Crónicas do Brasil | 26-01-2018 11:59

Daniel Feingold: A desordem ordenada

Das suas pesquisas com a cor ao modo de executar cada quadro, Feingold parece às vezes disfarçar proximidades com neoconcretos como Rubem Ludolf ou Aluísio Carvão.


Numa pintura que vibra e ferve sem transbordar, Daniel Feingold persegue e alcança o mistério que rege toda criação de arte. E assim fixa no quadro tanto os mistérios das cores e das formas conjuradas quanto as possibilidades da matéria de se deixar envolver por uma desordem estranhamente ordenada. Mas isso tudo não define ou prende o artista, sempre severo na execução do que se propõe e por isso mesmo aberto a surpreendentes e fascinantes descobertas. Aparentemente seria o rigor que se deixa impregnar pelo aleatório, pelo instável da matéria plástica e a circunstância do artista. Mas não é bem assim. Linhas de tinta pastoreadas num ir e vir de sinuosas possibilidades, encontros ou desencontros no tempo e no espaço. Com mínimas interferências pontuais, não muito lá nem cá, avançando dentro e pelas margens, à procura de um equilíbrio talvez impossível mas não improvável.
Das suas pesquisas com a cor ao modo de executar cada quadro, Feingold parece às vezes disfarçar proximidades com neoconcretos como Rubem Ludolf ou Aluísio Carvão, mas seu percurso é bem outro e sua obra obedece a orientações que não se alinham a quase nada do que foi realizado por gerações anteriores da pintura abstrata brasileira. Não se trata de um op (segundo Wilson Coutinho, ele criou “sua versão particular da op art”), muito menos de um colorista ou um expressionista abstrato como tantos que ainda atuam, embora não se recuse ao expressionismo. Suas tramas parecem dialogar de longe, bem de longe, com certos frisados ou relevos de ripas de Joaquim Tenreiro, tal a sugestão arquitetônica – espaço, tempo, luz, sombra, onda, simetria, assimetria – de algumas dessas tramas.
Uma pintura inserta num instante (planetário) de dispersão e estranhezas, sem se limitar ao território anônimo (alguém chamou “quântico”) em que se confrontam simulação e real, paganismo e religiosidade. Onde tudo parece convergir e nada se encaixa plenamente, mas quase tudo está ali, explicado ou não em cada quadro – em quadros que, na velha (e sempre nova) definição de Mallarmé, enfim em si mesmo se transformam.

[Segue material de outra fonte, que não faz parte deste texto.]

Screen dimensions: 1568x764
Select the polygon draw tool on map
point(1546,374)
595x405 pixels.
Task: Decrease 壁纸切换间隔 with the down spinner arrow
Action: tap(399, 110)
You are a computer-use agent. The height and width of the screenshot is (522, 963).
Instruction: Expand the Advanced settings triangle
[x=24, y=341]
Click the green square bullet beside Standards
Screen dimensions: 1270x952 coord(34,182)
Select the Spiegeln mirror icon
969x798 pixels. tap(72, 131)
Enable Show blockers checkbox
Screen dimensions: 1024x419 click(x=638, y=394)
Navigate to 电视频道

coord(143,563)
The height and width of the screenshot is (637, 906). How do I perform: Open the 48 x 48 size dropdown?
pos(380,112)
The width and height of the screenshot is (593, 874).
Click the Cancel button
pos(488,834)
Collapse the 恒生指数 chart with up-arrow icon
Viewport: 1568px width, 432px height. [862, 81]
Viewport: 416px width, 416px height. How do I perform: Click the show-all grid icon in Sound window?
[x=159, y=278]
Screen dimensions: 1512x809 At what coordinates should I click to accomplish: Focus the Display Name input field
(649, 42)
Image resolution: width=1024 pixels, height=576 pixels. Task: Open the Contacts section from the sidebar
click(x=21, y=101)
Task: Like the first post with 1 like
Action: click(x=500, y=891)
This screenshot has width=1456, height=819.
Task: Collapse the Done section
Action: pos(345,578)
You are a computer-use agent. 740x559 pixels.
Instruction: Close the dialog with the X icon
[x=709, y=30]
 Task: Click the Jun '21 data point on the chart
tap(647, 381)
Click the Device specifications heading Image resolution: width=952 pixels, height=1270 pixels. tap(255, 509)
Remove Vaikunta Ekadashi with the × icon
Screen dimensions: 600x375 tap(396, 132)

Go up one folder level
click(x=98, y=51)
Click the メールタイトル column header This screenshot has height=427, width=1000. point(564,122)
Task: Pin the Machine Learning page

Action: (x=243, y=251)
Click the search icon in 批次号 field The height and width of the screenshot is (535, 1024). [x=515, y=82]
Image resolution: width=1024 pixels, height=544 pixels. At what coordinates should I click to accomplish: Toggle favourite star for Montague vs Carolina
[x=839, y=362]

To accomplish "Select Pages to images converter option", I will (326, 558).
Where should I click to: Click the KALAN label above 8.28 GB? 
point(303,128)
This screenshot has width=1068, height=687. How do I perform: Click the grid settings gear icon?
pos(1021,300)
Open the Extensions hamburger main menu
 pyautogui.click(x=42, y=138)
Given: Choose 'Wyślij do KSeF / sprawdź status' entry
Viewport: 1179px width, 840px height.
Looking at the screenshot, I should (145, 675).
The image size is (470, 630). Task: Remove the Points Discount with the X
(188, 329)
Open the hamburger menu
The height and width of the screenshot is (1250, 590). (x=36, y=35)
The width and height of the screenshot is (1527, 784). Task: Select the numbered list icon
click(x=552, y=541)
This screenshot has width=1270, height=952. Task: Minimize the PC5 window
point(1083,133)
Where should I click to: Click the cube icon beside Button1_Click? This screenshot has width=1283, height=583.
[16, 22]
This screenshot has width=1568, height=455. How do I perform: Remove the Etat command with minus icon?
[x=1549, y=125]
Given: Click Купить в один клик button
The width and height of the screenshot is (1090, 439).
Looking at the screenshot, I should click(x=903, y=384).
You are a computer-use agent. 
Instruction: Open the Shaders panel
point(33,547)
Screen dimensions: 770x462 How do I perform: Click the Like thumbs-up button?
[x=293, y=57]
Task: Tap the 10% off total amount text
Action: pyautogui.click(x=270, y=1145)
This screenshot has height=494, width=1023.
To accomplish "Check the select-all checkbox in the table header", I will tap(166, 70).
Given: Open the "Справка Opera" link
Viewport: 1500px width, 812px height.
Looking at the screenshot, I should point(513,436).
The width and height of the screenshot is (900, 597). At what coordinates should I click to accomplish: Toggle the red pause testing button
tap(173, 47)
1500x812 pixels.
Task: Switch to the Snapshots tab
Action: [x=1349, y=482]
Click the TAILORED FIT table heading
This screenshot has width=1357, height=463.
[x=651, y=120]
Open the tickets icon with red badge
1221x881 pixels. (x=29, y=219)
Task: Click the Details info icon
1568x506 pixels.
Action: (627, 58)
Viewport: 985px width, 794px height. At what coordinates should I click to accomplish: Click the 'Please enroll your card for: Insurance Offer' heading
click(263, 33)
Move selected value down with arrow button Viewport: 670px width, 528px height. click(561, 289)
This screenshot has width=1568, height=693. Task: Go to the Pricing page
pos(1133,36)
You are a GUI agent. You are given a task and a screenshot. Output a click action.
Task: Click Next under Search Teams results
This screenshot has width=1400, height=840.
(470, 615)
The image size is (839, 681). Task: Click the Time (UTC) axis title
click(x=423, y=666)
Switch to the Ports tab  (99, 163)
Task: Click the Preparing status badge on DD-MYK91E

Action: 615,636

Pois Feingold não tergiversa ao exprimir o que lhe cabe, e é forte no que hoje poucos alcançam: uma pintura realizada ao nível de nossos melhores artistas, o que quer dizer ao nível de Antonio Bandeira ou Maria Leontina, Samson Flexor ou Claudio Kuperman. Nessa linha, um pintor sem arestas que conhece os caminhos, um pintor que tem, sabidos e dominados, os necessários movimentos para percorrer os percursos que escolhe.
Sua mais recente exposição permanece até 16 de fevereiro na Cassia Bomeny Galeria, rua Garcia D’Avila 196, em Ipanema, Rio de Janeiro, e reúne 24 obras. O texto de apresentação do catálogo é do crítico Frederico Morais, como de hábito certeiro e agudo no que escreve, e as imagens dos trabalhos que aqui reproduzimos foram realizadas pelo fotógrafo Pedro Victor Brandão.